Emmanuelle : primauté du droit d’informer sur le droit d’auteur

« La condamnation de la SAS Marie Claire Album au paiement de dommages et intérêts pour réparer le préjudice subi par M. X ne se réclamerait d’aucune nécessité, ne répondrait pas à un besoin social impérieux de protection du droit d’auteur, constituerait une atteinte disproportionnée à sa liberté d’expression et serait, partant, contraire à l’article 10 de la CESDH ». Dans son jugement du 31 mars 2022, le tribunal judiciaire de Nanterre a ainsi rejeté les demandes de l’auteur de la photographie montrant Sylvia Kristel dans un fauteuil en rotin et qui avait servie à la promotion du film Emmanuelle, réalisé par Just Jaeckin.
Le photographe reprochait au site Staragora.com d’avoir reproduit et diffusé cette photo sans son autorisation ni mention de son nom, à l’occasion du décès de Sylvia Kristel en 2012. Si la matérialité de la contrefaçon n’a pas été contestée, le débat s’est porté sur l’exercice de la liberté d’expression de l’éditeur et de l’atteinte éventuelle disproportionnée que lui causerait une condamnation pour contrefaçon.
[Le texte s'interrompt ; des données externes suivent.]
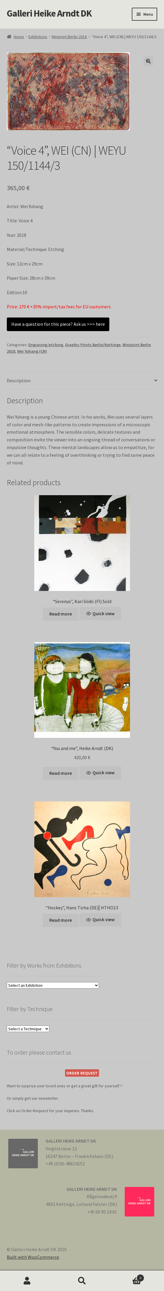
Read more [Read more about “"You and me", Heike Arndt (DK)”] (60, 773)
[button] (148, 61)
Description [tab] (18, 380)
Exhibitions (37, 36)
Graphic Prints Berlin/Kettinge (93, 344)
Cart (126, 1276)
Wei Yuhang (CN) (32, 351)
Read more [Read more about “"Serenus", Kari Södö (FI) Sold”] (60, 614)
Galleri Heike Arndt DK (49, 13)
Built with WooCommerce (33, 1257)
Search (82, 1281)
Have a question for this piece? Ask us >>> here (58, 324)
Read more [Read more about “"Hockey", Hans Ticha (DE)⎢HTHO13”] (60, 920)
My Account (27, 1281)
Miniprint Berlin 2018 (69, 36)
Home (19, 36)
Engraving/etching (45, 344)
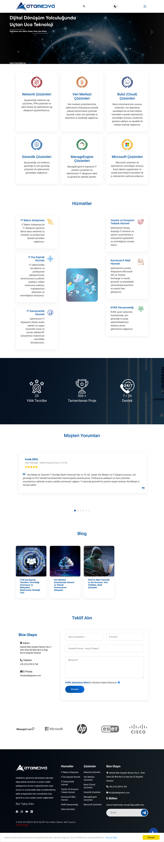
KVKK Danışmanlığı (122, 321)
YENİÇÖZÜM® (22, 825)
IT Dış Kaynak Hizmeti (36, 272)
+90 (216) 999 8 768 (118, 787)
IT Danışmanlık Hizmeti (35, 326)
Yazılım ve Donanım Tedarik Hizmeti (122, 236)
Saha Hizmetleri (68, 809)
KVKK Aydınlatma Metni (84, 682)
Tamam (151, 837)
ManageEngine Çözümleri (82, 168)
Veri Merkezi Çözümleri (81, 96)
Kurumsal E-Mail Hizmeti (120, 276)
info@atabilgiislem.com (119, 793)
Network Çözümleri (36, 94)
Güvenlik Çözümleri (36, 166)
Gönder (82, 689)
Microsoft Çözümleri (127, 166)
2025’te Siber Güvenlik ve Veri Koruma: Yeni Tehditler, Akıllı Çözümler (99, 591)
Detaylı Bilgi (111, 837)
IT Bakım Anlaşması (33, 234)
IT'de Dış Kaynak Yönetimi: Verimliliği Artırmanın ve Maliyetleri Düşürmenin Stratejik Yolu (30, 593)
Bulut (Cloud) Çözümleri (127, 96)
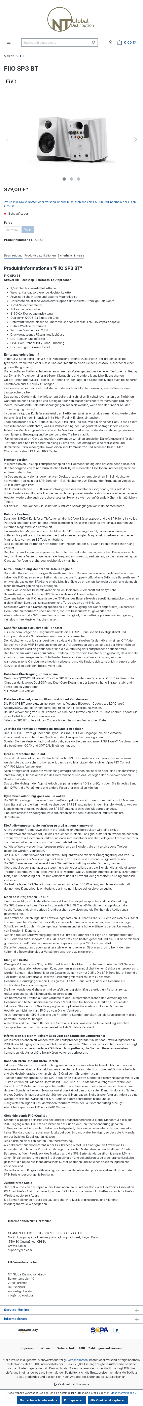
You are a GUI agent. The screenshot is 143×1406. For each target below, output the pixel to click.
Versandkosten (78, 1360)
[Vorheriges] (7, 139)
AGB (82, 1348)
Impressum (29, 1348)
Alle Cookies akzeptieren (108, 1400)
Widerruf (47, 1348)
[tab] (13, 255)
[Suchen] (93, 42)
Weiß (27, 229)
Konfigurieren (73, 1400)
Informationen (15, 1319)
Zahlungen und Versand (105, 1348)
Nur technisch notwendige (38, 1400)
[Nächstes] (136, 139)
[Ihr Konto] (110, 42)
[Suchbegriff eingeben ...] (54, 42)
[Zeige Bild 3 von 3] (78, 179)
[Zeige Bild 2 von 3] (71, 179)
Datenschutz (66, 1348)
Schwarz (12, 229)
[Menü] (8, 42)
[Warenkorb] (127, 42)
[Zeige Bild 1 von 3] (64, 179)
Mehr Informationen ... (123, 1392)
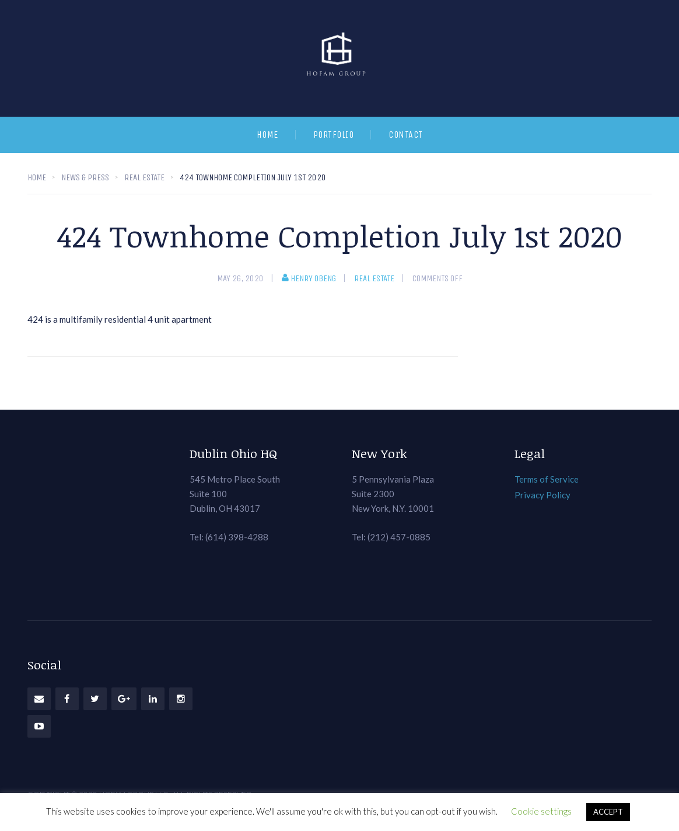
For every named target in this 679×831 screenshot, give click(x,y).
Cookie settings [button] (541, 811)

Pour résoudre cette équation, le tribunal a procédé à un contrôle de conventionnalité des dispositions internes opposées et s’est assuré que la reconnaissance des droits du photographe ne constituerait pas une ingérence disproportionnée a but légitime reconnu par l’article 10.2 de la convention européenne des droits de l’homme.
Le tribunal commence par évoquer le fait que la page en question, sur un site désormais inexistant, a été diffusée pendant six ans mais n’a été consultée que 76 fois, et que le cliché a servi d’illustration pour un article sur le décès de la comédienne. Le tribunal en conclut que « si l’information portée à la connaissance du public par le truchement nécessaire de la reproduction de l’œuvre en débat n’est pas d’une importance majeure pour le débat public et ne mérite pas le niveau de protection accordée à l’expression et au discours politiques, l’intensité de l’atteinte au droit d’auteur de M. X est à ce point faible que la restriction à l’exercice de la liberté d’expression de la SAS Marie Claire Album qu’engendrerait une condamnation ne se justifie par aucun besoin social impérieux ». Et surabondamment, le tribunal considère que « même dans le cadre d’une mise en balance, les demandes de M. X auraient, dans ces circonstances particulières, été rejetées, rien ne justifiant concrètement que, en l’absence d’atteinte autre que de principe à un droit d’auteur à l’endroit duquel son titulaire a manifesté une certaine distance tant dans ses délais d’action que dans ses propos publics, le droit de propriété prime la liberté d’expression exercée pour traiter un évènement d’actualité ».